Ruang rawat Dande tampak ramai, walaupun sebagian anggota keluarga Erlangga ada yang sudah pulang. Belum lagi kedatangan Elang dengan kedua sahabatnya, memperamai suasana.
Brangkar Dande dikelilingi kakak-kakak dan abang-abangnya. sementara para orang tua duduk di sofa memperhatikan mereka.

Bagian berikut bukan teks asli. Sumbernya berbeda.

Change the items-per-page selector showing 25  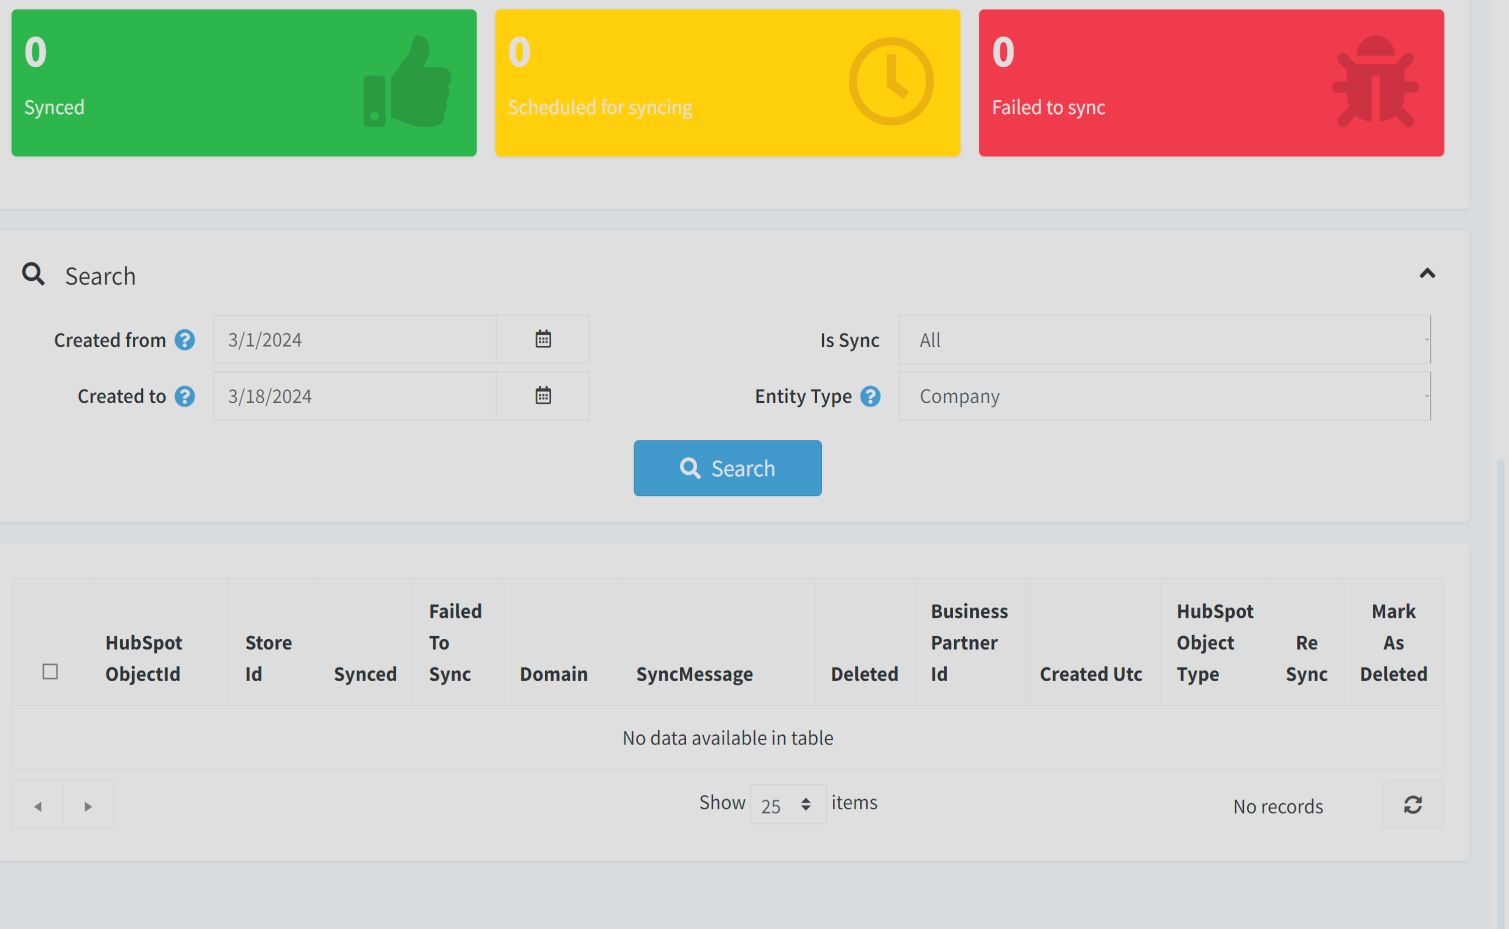tap(787, 805)
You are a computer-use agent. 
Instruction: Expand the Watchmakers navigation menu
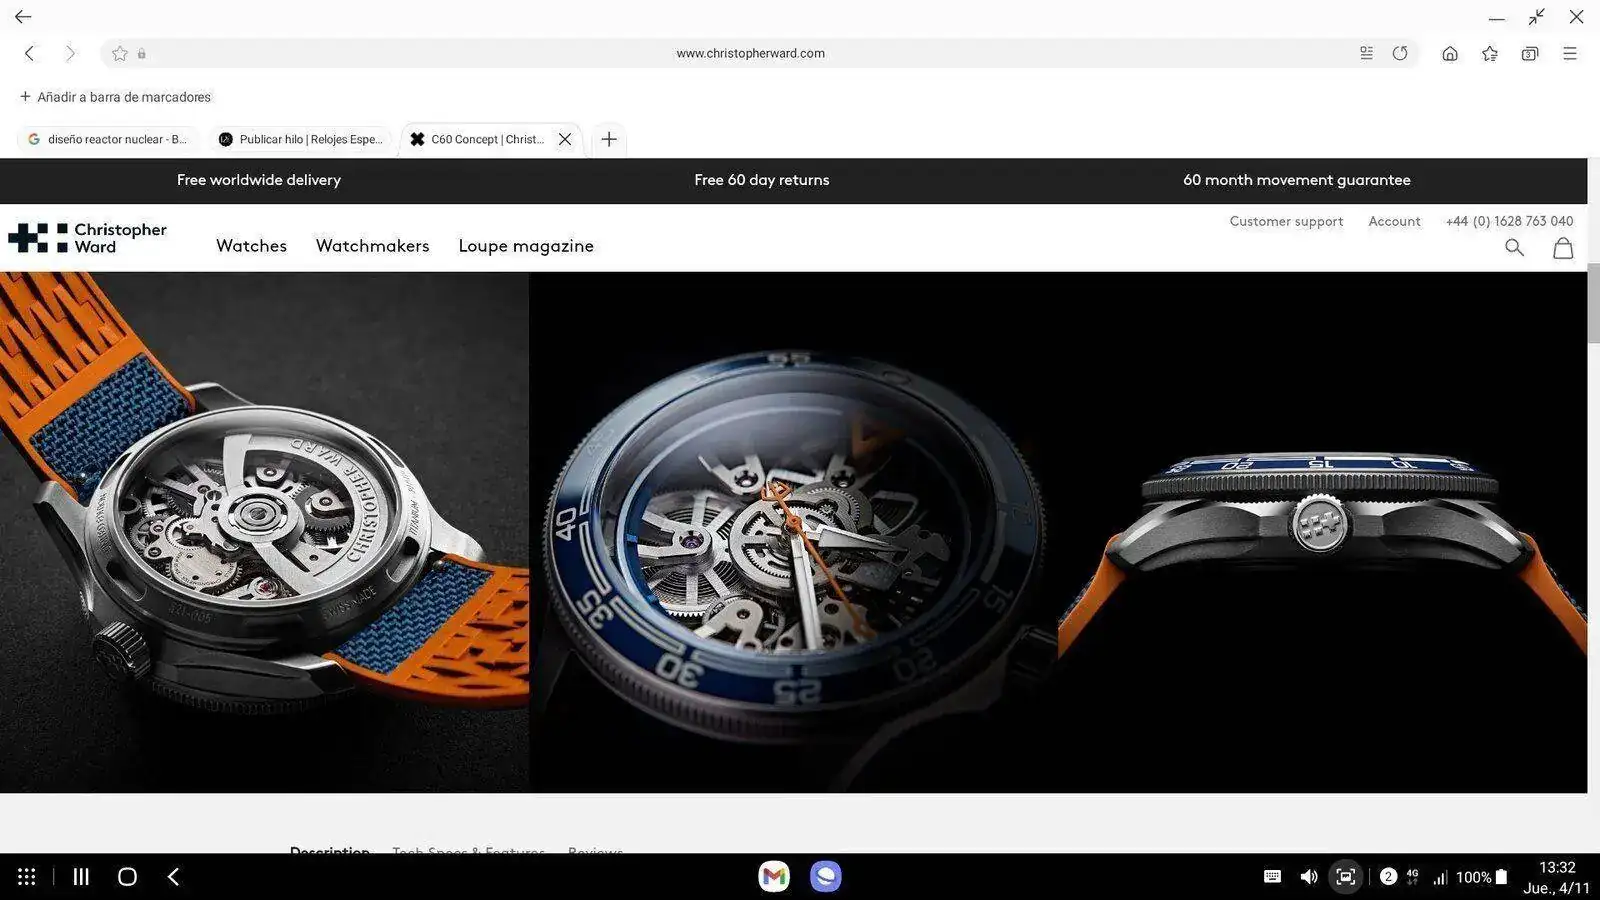click(x=372, y=246)
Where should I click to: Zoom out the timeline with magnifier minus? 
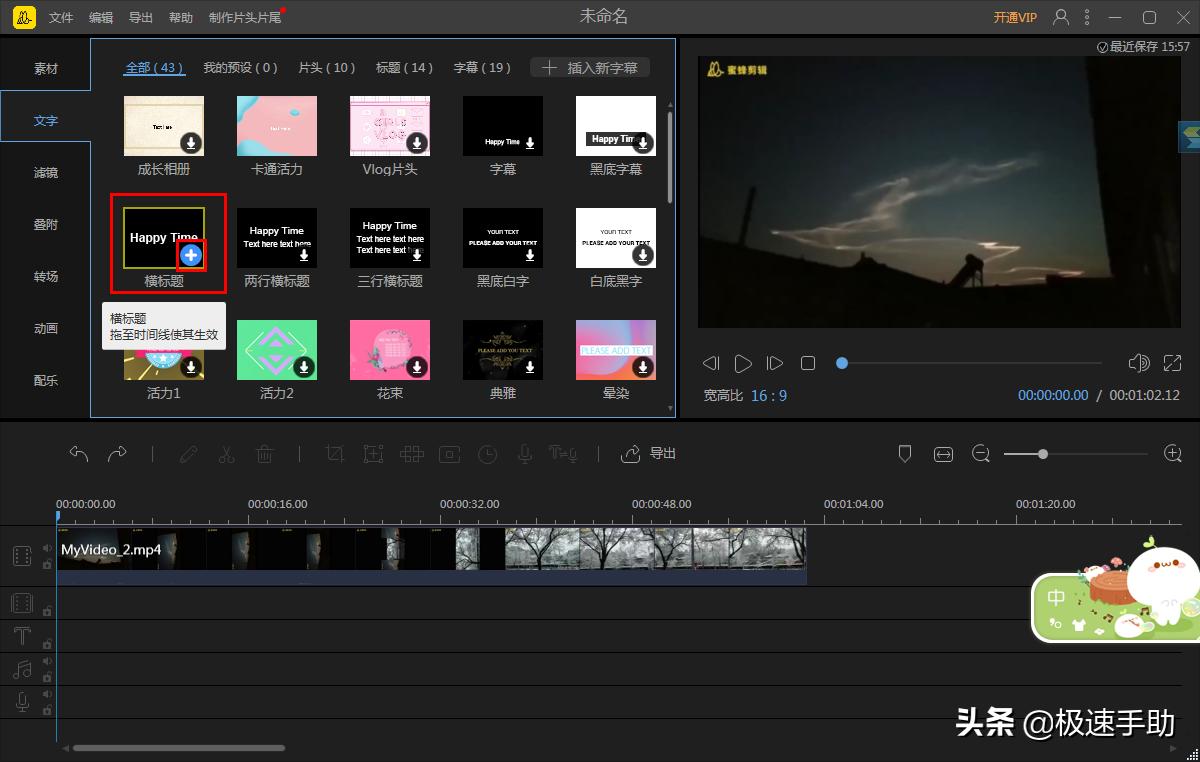click(981, 454)
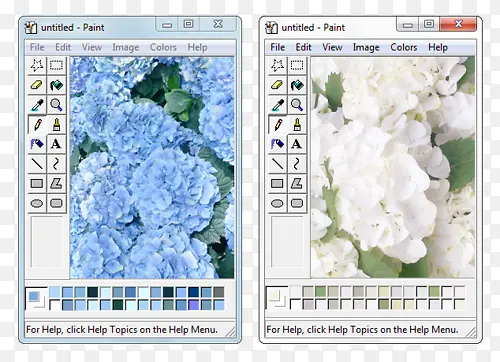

“Adek, buka dulu mulutnya.” Faro menyodorkan sesendok buah apel, yang dipotong kecil-kecil oleh kedua sahabat Elang.
Vito dan Faisal mendapat tugas mengupas dan memotong apel hijau kesukaan Dande. Mereka tak keberatan walaupun terkesan diperintahkan oleh Elang seenek jidatnya.
Dande membuka mulut, menerima suapan kakak Faro.
“Pintar adeknya Kakak.” Fero mengacak rambut Dande.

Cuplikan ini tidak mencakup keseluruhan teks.